NO MIRAGE: Vegas bids farewell to famed resort

The Mirage is about to vanish from the Las Vegas Strip. Gambling ended and the doors closed Wednesday at the iconic tropical island-themed hotel-casino that opened in 1989 with a fire-spewing volcano outside, and Siegfried & Roy’s lions and dolphins inside.

Frenzied final days saw standing-room crowds wagering to win US$1.6 million in slot machine progressive jackpot winnings that state regulations say have to be disbursed before the lights go out and a massive transformation of the property begins.

Guest rooms are already empty. The Beatles-themed Cirque du Soleil show “Love” ended its 18-year run earlier this month. When gamblers are gone, only memories will remain of former casino mogul Steve Wynn’s hotel that revolutionized the casino resort industry.

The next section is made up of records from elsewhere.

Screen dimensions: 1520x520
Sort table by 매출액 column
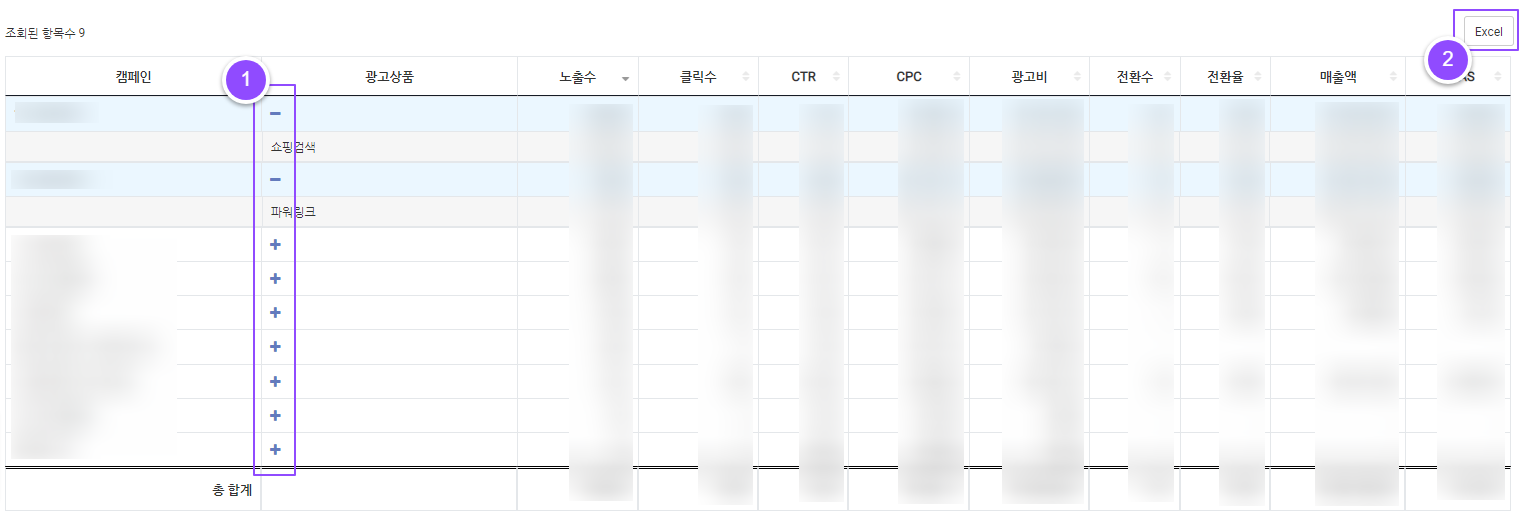pos(1337,77)
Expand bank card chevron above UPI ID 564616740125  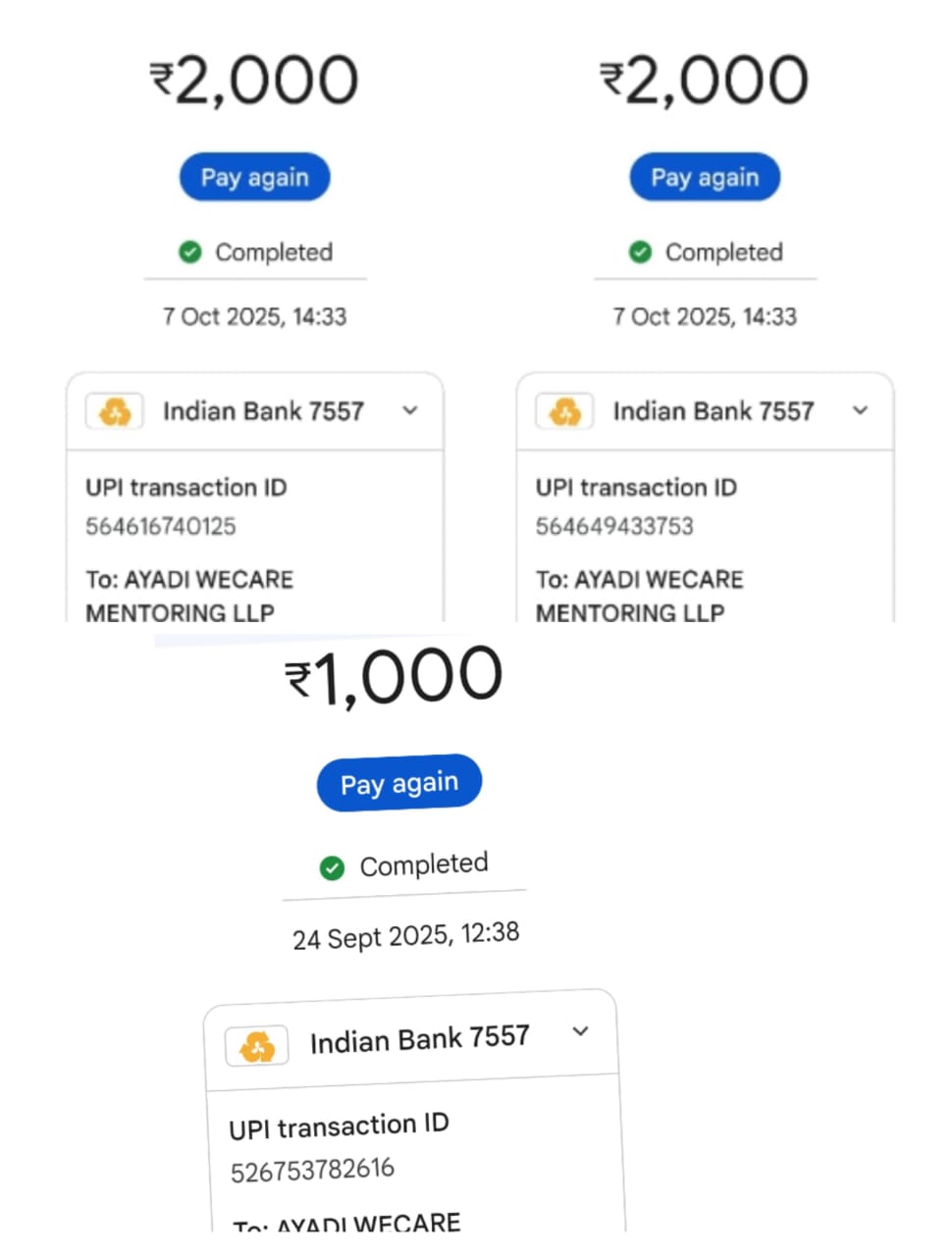click(x=410, y=410)
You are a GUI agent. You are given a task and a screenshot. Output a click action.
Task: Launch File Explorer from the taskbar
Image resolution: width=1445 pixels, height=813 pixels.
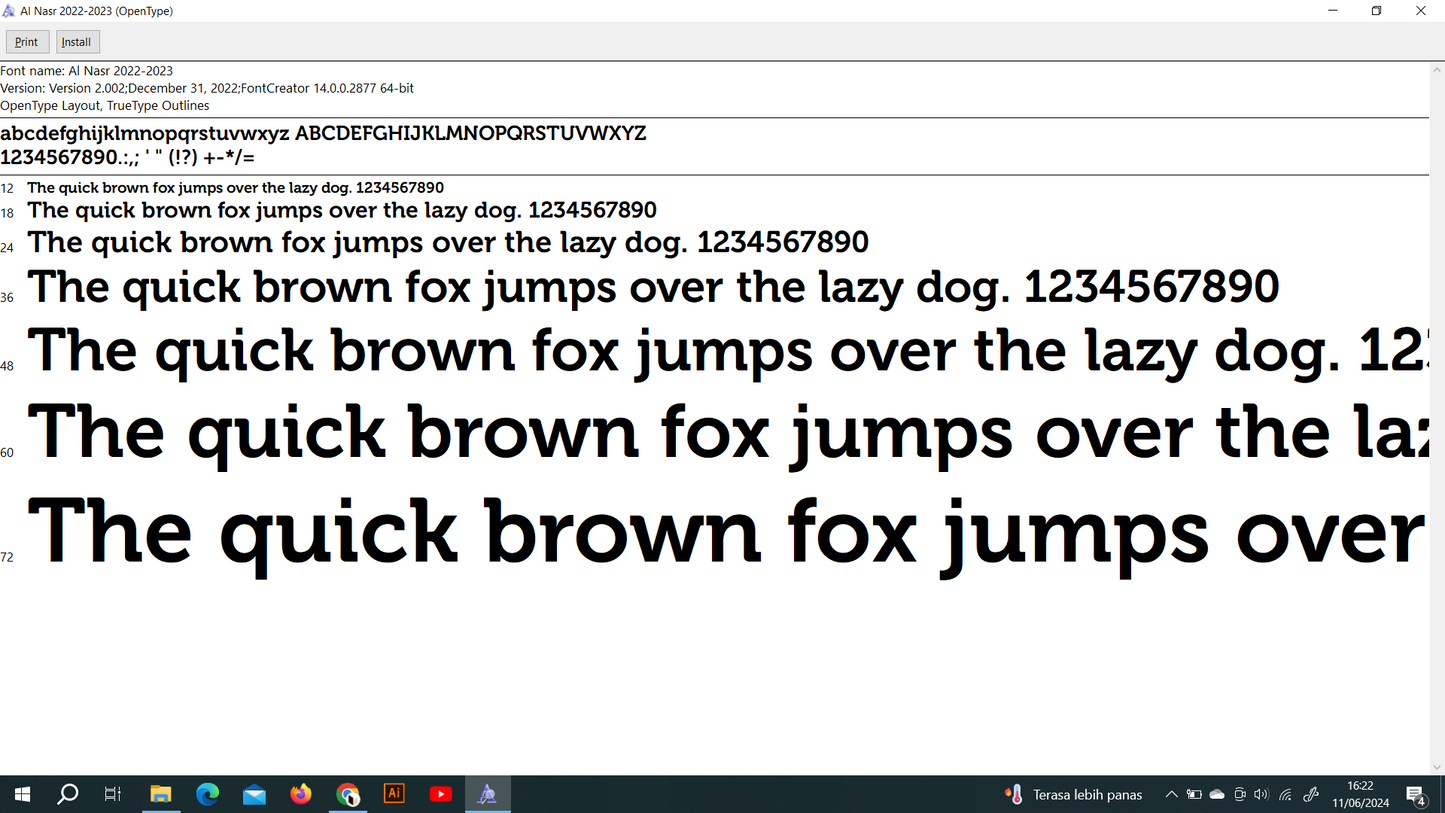[x=160, y=795]
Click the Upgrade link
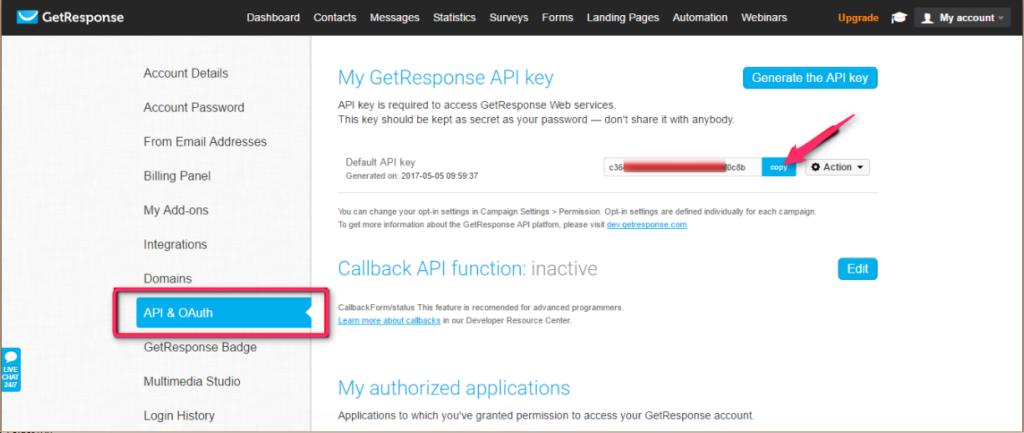The height and width of the screenshot is (433, 1024). point(858,18)
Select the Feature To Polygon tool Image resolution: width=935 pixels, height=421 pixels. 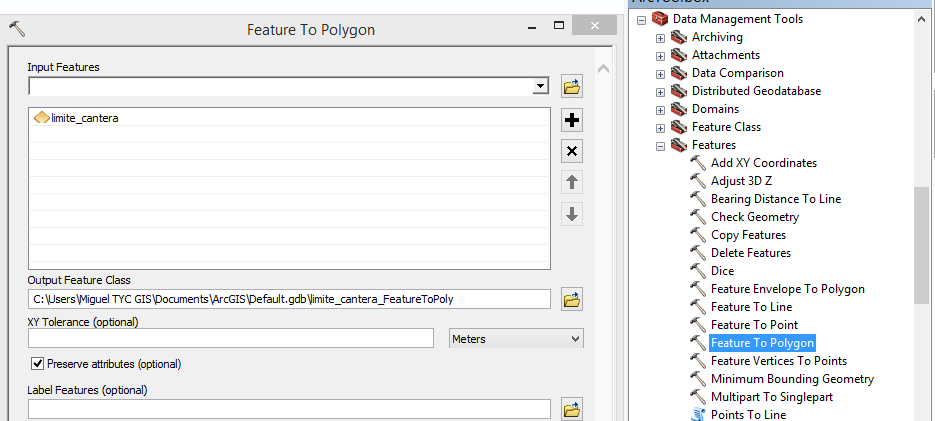click(762, 343)
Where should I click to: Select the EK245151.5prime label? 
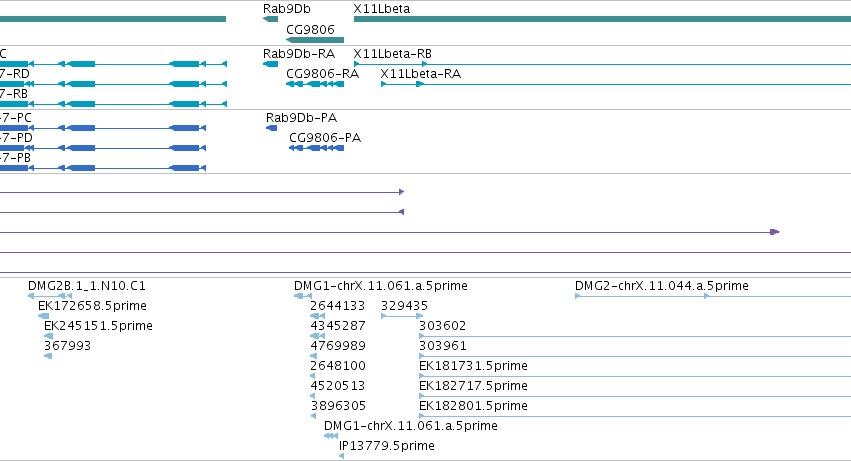[x=98, y=326]
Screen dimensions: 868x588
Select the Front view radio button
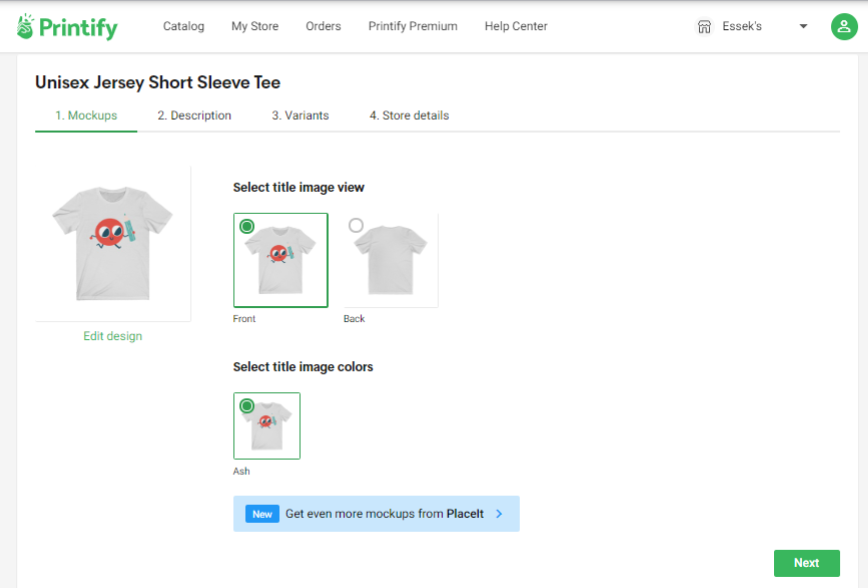(x=247, y=226)
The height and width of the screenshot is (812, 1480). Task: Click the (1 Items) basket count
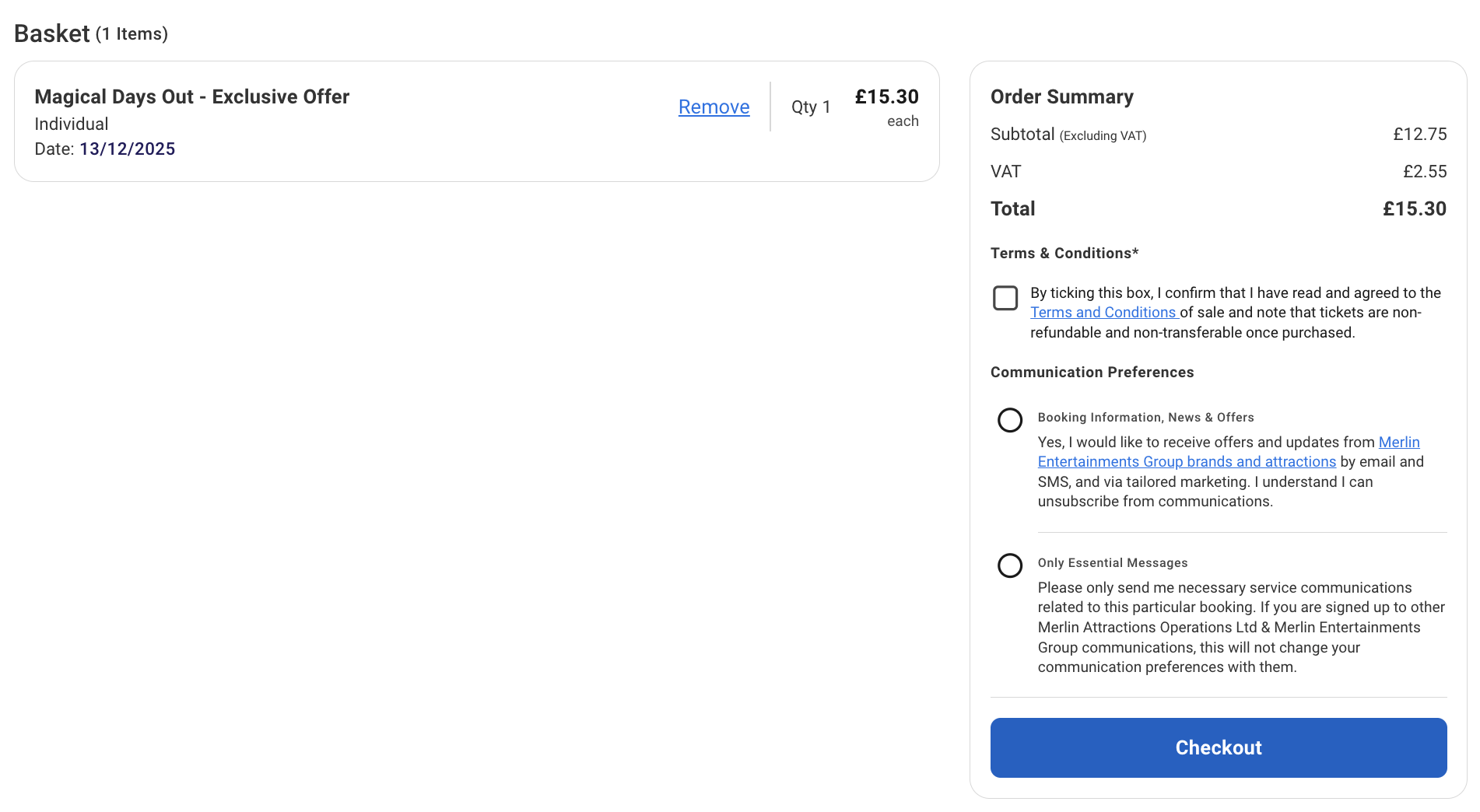coord(132,34)
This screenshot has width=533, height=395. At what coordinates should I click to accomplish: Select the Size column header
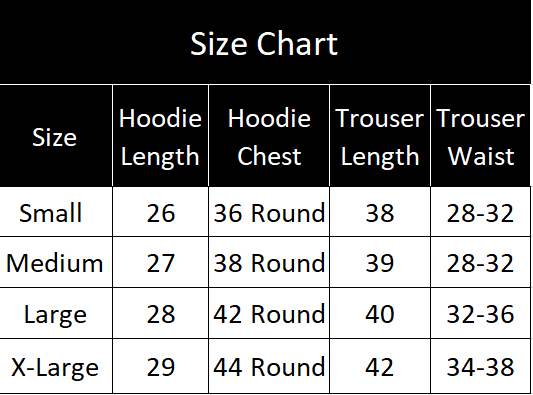click(56, 136)
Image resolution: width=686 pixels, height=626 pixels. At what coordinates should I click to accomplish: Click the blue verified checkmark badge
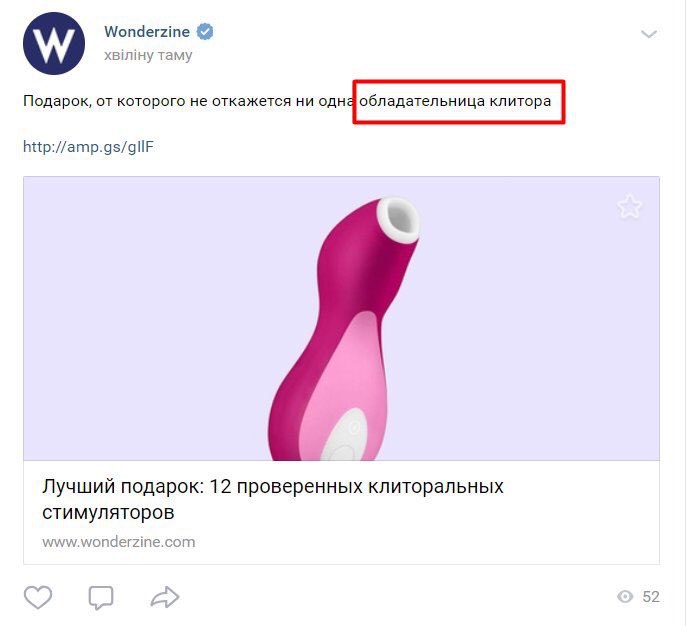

“Las Vegas always reinvents itself,” said Michael Green, a University of Nevada, Las Vegas history professor whose father dealt blackjack for decades at casinos, including the long-ago-imploded Stardust and Showboat. “The Mirage is no longer state-of-the-art.”

New operators Hard Rock International and Florida-based Seminole Gaming plan to add 600 rooms to an existing 3,044 in a bright new guitar-shaped hotel where the sidewalk-side volcano rumbled and gushed nightly. Renderings depict guitar string-like beams spiking into the night sky from a purplish 201-metre tower.

“The Mirage was a transcendent property, changing the landscape of Las Vegas,” said Joe Lupo, president of The Mirage who will stay on at the new resort. “We are confident that Hard Rock Las Vegas will do the same in 2027.”

There won’t be a demolition spectacle like the now-shuttered Tropicana casino-hotel several blocks down the Strip. That 22-storey property is slated to be dynamited sometime later this year, to be replaced before 2028 by a baseball stadium to serve as the home field of the relocated MLB Oakland A’s.

At ceremonies Wednesday, some of the 127 employees who’ve been at The Mirage since it opened planned to mark its end with Lupo; Jim Allen, chairman of Hard Rock International and CEO of Seminole Gaming; and Alan Feldman, a longtime MGM Resorts casino executive who is now a fellow at the gambling institute at University of Nevada, Las Vegas. Feldman was Wynn’s first publicist at the new resort.

“The doors opened to a crush of humanity and it stayed like that for days,” Feldman recalled in an interview. “It’s hard to capture what The Mirage changed. One of the things was that Las Vegas became more than Elvis, showgirls, round beds and gambling.”

Costing $630 million, it was no simple gambling hall. It was the world’s largest hotel at the time. Guests were met by a faint piña colada scent and two bronze mermaid statues on the way to check in at a desk with a huge shark and reef fish tank behind it.

It had glitzy shops, celebrity chef restaurants and theatre-sized showrooms featuring headliners like Johnny Mathis, Kenny Rogers and Dolly Parton.

“Instead of neon, a garden of dozens of rich Canary Island palm trees, and a cool refreshing waterfall,” Wynn recalled in a statement titled it “An Homage to Lady Mirage.”

Amid competition from casinos in Atlantic City and the expansion of tribal gambling in California, Wynn noted that The Mirage was the first new hotel to be built in Las Vegas in years. Its completion ushered in a virtual doubling of the resort capacity over the next decade – more than 30,000 hotel rooms – making Las Vegas one of the fastest growing cities in America.

“To call The Mirage a catalyst would be an understatement,” Wynn wrote.

By 2000, new resorts included Excalibur, Luxor, Treasure Island, MGM Grand, New York-New York, Monte Carlo, Bellagio, Mandalay Bay, Venetian and Paris Las Vegas. Many were funded by Wall Street bonds. Wynn bought and demolished the 50-year-old Desert Inn to build and open his eponymous Wynn Resort in 2005.

Feldman recalled that the design of The Mirage made it “an unusual and unexpected place, where people wondered, ‘How do you have all this in the middle of the desert?’”

Bo Bernhard, director of the University of Nevada, Las Vegas International Gaming Institute, studies the emergence of what he terms the “fun economy” around the world. He said The Mirage gave Las Vegas an exportable product, like cars from Detroit, and set a standard for resort development in places like Singapore and Sydney.

The Seminole Tribe acquired the Hard Rock brand in 2007 and is the first Native American operator in the lucrative and competitive Las Vegas Boulevard corridor. An off-Strip former Hard Rock Hotel in Las Vegas was separately owned by a group that included billionaire Richard Branson, founder of the Virgin Group, which acquired that hotel-casino in 2018 from a Toronto investment giant for around $500 million. It was renovated and reopened in 2021 as Virgin Hotels Las Vegas.